I wanted to ask about these two movies you were in, at the start of your career: Shopping for Fangs and Yellow.

Holy shit. [laughs]

These are before Better Luck Tomorrow, during this wave of independent Asian cinema in the ’90s. How do you look back at those movies, at this stage in your career?

Very fondly. The only regret I have is that those filmmakers didn’t break through in the mainstream — those films didn’t break through in the mainstream the way they might be able to do now, with the help of technology. You know, I do feel like the internet has made so many things possible. It has allowed audiences to find films that they couldn’t find before. Those films are of high quality, or that’s how I remember them, and if we had the help of that technology, I think we could have gotten there.

I look back on it with admiration for those filmmakers, for what they were trying to do at that time. It was a time when I felt like it was much more— what was going on in the air was people were trying to do something very original, all the time. It was a really special time in feature filmmaking. I feel like now, the best ideas are in television, but that was a time when features really ruled culture. People would talk about features at dinner, and it’s much less so now. And so I look back on those movies — those are my first two features — with real fondness and admiration.

I was struck by something you said in a previous interview: that you thought you would literally never see the day of Asian representation happening more in Hollywood. And given where we are now, I was wondering how that compares with what you and the Asian filmmakers around you talked about.

When I was young, I was like, “I look back 50 years, and in terms of representation, we’ve barely made any progress.” Extrapolating from that — 50 years from now, the math tells me it’s not going to be much better. [laughs] I was pessimistic, and just hopeful that I could make a living. That was the biggest win I could think of, at the time — just to survive.
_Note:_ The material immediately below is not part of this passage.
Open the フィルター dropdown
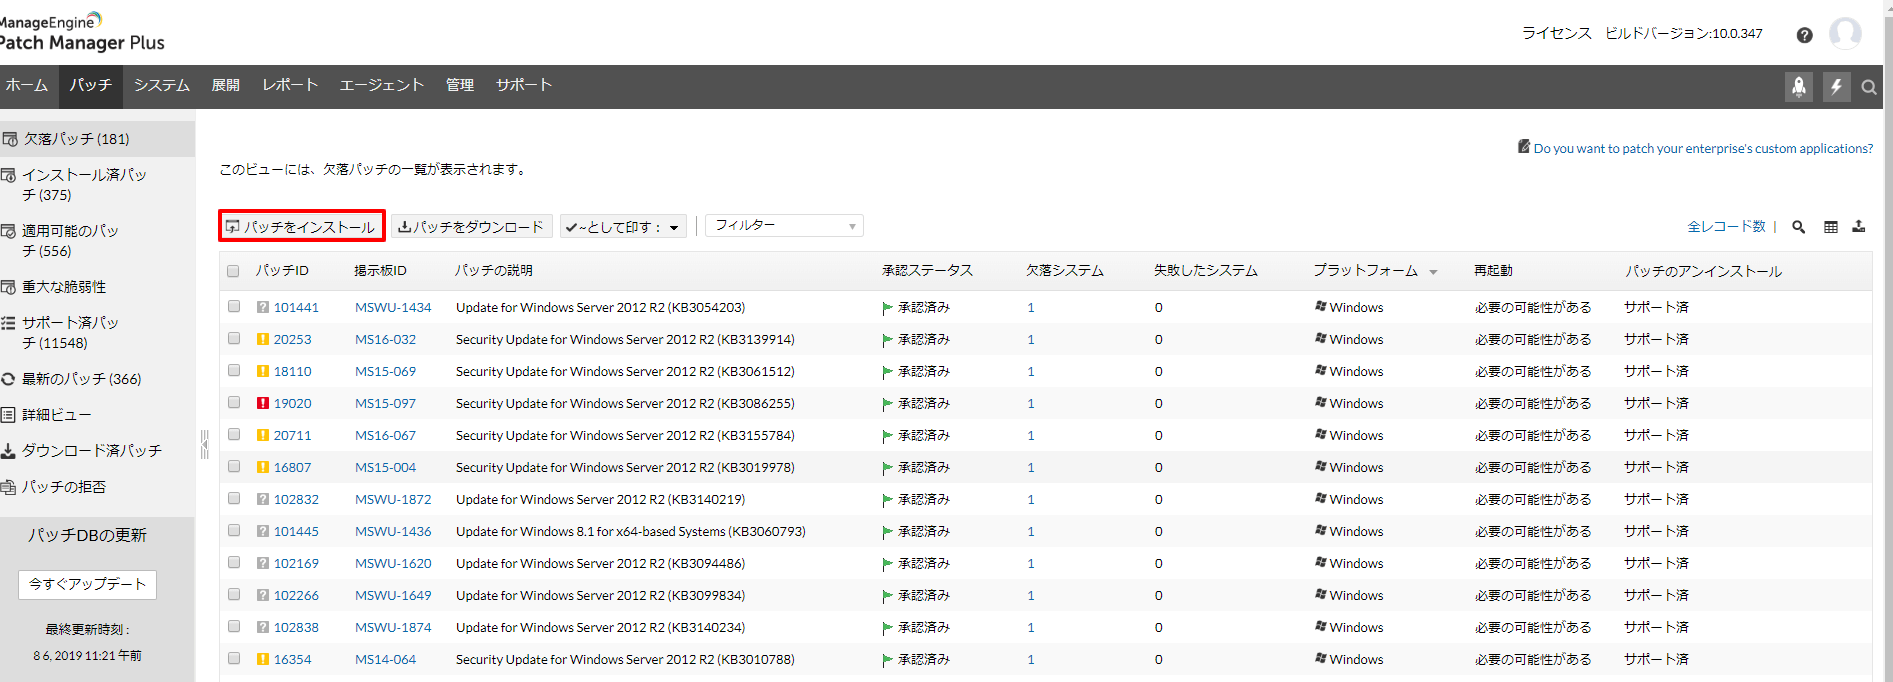Screen dimensions: 1893x682 click(x=784, y=226)

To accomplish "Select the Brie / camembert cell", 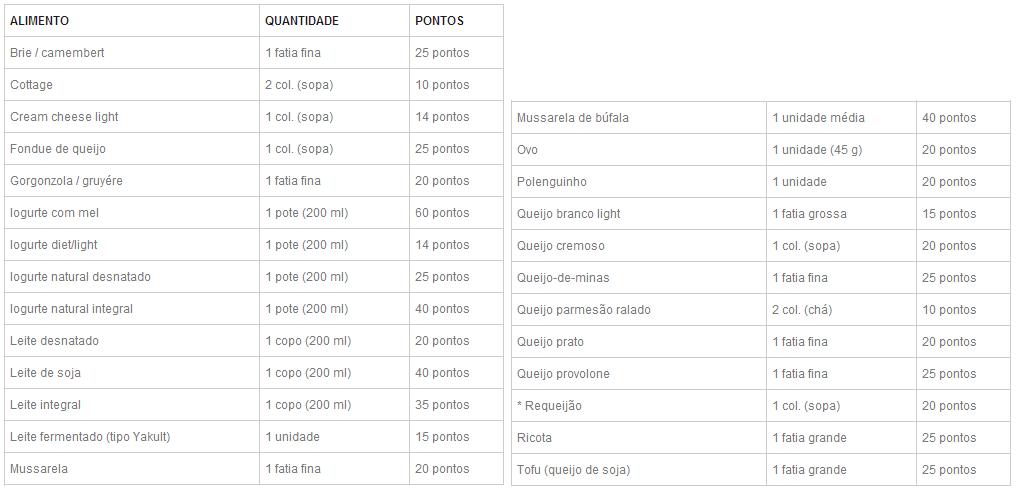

So what we’re living in now is beyond what I ever imagined. I don’t know what to make of it, really. There’s just so many people, and I’m trying to make a real concerted effort to know more of them, to reach out to them, to talk with them. I want to work with the Asian-Americans who are coming up right now. And there are so many, I don’t know where to start. It’s exciting; there’s so much going on, I’m almost disoriented from it.

This is very unprofessional, but I have to say that Harold and Kumar Go to White Castle remains one of the most important movies for me. I always say it was my Crazy Rich Asians.

[laughs] I always say that that movie is — it’s not traditionally seen as an Asian-American movie, but it is to me. I like it being seen as an Asian-American movie, you know?

Jeremy Gordon is a writer in Brooklyn whose work appears in the New York Times, The Nation, The New York Times Magazine, and elsewhere.